*** Data for this task ***
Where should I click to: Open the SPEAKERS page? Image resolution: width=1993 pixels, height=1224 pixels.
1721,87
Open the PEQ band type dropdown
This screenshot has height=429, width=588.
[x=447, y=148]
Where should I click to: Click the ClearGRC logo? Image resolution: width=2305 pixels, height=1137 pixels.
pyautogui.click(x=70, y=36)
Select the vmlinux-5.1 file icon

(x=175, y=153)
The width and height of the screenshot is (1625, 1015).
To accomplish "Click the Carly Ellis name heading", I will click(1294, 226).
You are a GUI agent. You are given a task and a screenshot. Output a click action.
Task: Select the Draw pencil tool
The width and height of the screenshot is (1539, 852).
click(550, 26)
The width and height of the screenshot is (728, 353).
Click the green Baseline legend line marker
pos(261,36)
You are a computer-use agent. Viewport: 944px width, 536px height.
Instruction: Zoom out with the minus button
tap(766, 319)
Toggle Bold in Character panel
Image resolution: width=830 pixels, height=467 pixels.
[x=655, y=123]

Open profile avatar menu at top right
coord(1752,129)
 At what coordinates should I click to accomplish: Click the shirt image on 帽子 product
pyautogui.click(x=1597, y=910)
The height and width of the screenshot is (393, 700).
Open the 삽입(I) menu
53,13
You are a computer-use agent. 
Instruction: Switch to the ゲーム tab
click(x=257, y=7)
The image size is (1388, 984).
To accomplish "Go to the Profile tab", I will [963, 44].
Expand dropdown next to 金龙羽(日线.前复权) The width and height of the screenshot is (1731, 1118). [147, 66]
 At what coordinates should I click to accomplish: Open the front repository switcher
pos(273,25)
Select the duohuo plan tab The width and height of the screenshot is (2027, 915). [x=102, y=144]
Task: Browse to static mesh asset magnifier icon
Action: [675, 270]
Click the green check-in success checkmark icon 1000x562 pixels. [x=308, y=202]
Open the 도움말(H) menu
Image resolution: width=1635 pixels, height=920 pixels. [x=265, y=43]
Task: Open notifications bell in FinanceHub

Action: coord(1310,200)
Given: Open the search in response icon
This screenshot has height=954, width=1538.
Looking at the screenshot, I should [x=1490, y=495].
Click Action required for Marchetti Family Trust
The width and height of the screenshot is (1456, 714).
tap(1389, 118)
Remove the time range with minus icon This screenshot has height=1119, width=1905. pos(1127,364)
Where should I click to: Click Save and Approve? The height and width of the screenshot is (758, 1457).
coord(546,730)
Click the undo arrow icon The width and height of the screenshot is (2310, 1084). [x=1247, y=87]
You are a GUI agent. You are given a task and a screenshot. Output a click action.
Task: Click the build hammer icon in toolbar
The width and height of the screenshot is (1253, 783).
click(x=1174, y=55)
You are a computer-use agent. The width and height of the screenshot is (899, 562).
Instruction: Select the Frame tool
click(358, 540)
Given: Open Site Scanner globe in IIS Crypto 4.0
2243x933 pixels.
*** End of Data for this task ***
Goal of the exercise: The complete listing, transcribed exactly, is the expected answer.

Answer section:
Where should I click to: Open the SPEAKERS page? Image resolution: width=1993 pixels, height=1224 pixels.
1721,87
Open the PEQ band type dropdown
This screenshot has height=429, width=588.
[x=447, y=148]
Where should I click to: Click the ClearGRC logo? Image resolution: width=2305 pixels, height=1137 pixels.
pyautogui.click(x=70, y=36)
Select the vmlinux-5.1 file icon

(x=175, y=153)
The width and height of the screenshot is (1625, 1015).
To accomplish "Click the Carly Ellis name heading", I will click(1294, 226).
You are a GUI agent. You are given a task and a screenshot. Output a click action.
Task: Select the Draw pencil tool
The width and height of the screenshot is (1539, 852).
click(550, 26)
The width and height of the screenshot is (728, 353).
Click the green Baseline legend line marker
pos(261,36)
You are a computer-use agent. Viewport: 944px width, 536px height.
Instruction: Zoom out with the minus button
tap(766, 319)
Toggle Bold in Character panel
Image resolution: width=830 pixels, height=467 pixels.
[x=655, y=123]

Open profile avatar menu at top right
coord(1752,129)
 At what coordinates should I click to accomplish: Click the shirt image on 帽子 product
pyautogui.click(x=1597, y=910)
The height and width of the screenshot is (393, 700).
Open the 삽입(I) menu
53,13
You are a computer-use agent. 
Instruction: Switch to the ゲーム tab
click(x=257, y=7)
The image size is (1388, 984).
To accomplish "Go to the Profile tab", I will [963, 44].
Expand dropdown next to 金龙羽(日线.前复权) The width and height of the screenshot is (1731, 1118). [147, 66]
 At what coordinates should I click to accomplish: Open the front repository switcher
pos(273,25)
Select the duohuo plan tab The width and height of the screenshot is (2027, 915). [x=102, y=144]
Task: Browse to static mesh asset magnifier icon
Action: [675, 270]
Click the green check-in success checkmark icon 1000x562 pixels. [x=308, y=202]
Open the 도움말(H) menu
Image resolution: width=1635 pixels, height=920 pixels. [x=265, y=43]
Task: Open notifications bell in FinanceHub

Action: coord(1310,200)
Given: Open the search in response icon
This screenshot has height=954, width=1538.
Looking at the screenshot, I should [x=1490, y=495].
Click Action required for Marchetti Family Trust
The width and height of the screenshot is (1456, 714).
tap(1389, 118)
Remove the time range with minus icon This screenshot has height=1119, width=1905. pos(1127,364)
Where should I click to: Click Save and Approve? The height and width of the screenshot is (758, 1457).
coord(546,730)
Click the undo arrow icon The width and height of the screenshot is (2310, 1084). [x=1247, y=87]
You are a GUI agent. You are given a task and a screenshot. Output a click action.
Task: Click the build hammer icon in toolbar
The width and height of the screenshot is (1253, 783).
click(x=1174, y=55)
You are a computer-use agent. The width and height of the screenshot is (899, 562).
Instruction: Select the Frame tool
click(358, 540)
Given: Open Site Scanner globe in IIS Crypto 4.0
2243x933 pixels.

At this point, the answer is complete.